# Remapping - Vauxhall Vectra



## Corfate (Dec 23, 2013)

Hi all, 

Does anybody on here have a remapped car, or advice when it comes to remapping? 

I currently have a Vauxhall vectra 1.9CDTI 150bhp, which i'm debating getting remapped. 

The two options i have are a place in Leeds called SPTuning, and a member off the Vectra-C forum - Both have very good feedback. Both come in at around the same price, after factoring in Diesel to get to them. 

Both offer similar results, up to 40bhp more, and 80nm of torque, taking the car from 150bhp & 320nm to 190bhp and 400nm. 

My question is, would you stick with the known company, or trust someone who may not be as big, but their maps are very well regarded? 

I'm really in two minds over the whole remapping lark, as i want the car to last, but i also want to have more fun in it. 

Any thoughts on the dialemma are very much appreciated!


----------



## Kimo (Jun 7, 2013)

A known company imo

What price have you been quoted by both?


----------



## Corfate (Dec 23, 2013)

Kimo73 said:


> A known company imo
> 
> What price have you been quoted by both?

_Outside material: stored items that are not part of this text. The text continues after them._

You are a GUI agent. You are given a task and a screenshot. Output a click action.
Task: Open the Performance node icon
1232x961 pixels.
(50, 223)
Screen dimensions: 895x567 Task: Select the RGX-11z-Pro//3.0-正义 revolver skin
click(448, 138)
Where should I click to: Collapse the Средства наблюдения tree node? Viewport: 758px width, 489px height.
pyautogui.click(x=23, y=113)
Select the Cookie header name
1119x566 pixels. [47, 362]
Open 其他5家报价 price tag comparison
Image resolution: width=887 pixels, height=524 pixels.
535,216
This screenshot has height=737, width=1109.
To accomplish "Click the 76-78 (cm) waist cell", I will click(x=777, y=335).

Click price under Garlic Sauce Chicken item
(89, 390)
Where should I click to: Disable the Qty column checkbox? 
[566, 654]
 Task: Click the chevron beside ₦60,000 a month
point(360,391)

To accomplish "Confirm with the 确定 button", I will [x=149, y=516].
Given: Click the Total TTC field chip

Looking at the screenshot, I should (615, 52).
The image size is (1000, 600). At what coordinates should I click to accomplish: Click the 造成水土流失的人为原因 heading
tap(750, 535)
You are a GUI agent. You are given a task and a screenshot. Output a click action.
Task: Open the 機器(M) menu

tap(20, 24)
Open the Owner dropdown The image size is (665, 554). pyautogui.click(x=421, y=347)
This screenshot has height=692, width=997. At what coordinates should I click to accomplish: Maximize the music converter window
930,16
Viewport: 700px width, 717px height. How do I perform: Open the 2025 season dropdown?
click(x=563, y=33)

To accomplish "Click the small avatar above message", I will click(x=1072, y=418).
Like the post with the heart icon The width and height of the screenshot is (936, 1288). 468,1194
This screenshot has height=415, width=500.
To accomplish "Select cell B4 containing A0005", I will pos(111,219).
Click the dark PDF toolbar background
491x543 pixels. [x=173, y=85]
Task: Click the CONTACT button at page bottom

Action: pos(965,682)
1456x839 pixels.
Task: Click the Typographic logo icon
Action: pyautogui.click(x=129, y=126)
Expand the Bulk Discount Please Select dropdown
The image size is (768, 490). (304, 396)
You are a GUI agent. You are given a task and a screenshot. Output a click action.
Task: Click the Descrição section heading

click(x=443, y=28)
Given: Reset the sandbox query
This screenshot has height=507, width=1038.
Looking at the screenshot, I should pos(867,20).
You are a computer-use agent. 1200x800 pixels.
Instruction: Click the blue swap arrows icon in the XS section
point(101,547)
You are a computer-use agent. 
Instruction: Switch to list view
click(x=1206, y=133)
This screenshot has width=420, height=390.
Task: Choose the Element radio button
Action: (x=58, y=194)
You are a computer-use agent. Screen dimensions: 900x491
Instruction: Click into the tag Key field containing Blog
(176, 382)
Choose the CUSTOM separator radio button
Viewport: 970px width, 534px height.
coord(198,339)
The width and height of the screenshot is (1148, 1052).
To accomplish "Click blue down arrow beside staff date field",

SPTuning want £225, the other wants £120 but it's a 400 mile round trip so would come to around £200 all in, but 8 hours of my time gone.


----------



## -Jamie- (Nov 6, 2012)

Go to RStuning in Leeds instead.


Big name in the Renaultsport community and well regarded.


----------



## Raimon (Aug 18, 2014)

Corfate said:


> Hi all,
> 
> Does anybody on here have a remapped car, or advice when it comes to remapping?
> 
> ...


Who is the member from Vec C?


----------



## fester165 (Jan 24, 2011)

the 150s respond great to a map


----------



## Corfate (Dec 23, 2013)

-Jamie- said:


> Go to RStuning in Leeds instead.
> 
> Big name in the Renaultsport community and well regarded.


Thank you, will take a look at their website 



Raimon said:


> Who is the member from Vec C?


Littleteapot i think his name is


----------



## Raimon (Aug 18, 2014)

Corfate said:


> Littleteapot i think his name is


That guy is amazing, he is very experienced with that engine. I haven't had any work done by him, but he has high reputation. I have also recommended another vec c member to him, and the guy i recommended was very pleased with his work. It was a shame he was not remapper when i had my old vec c remapped instead i took it to a well known remapper and paid £500 for the remap, wish he done it sooner.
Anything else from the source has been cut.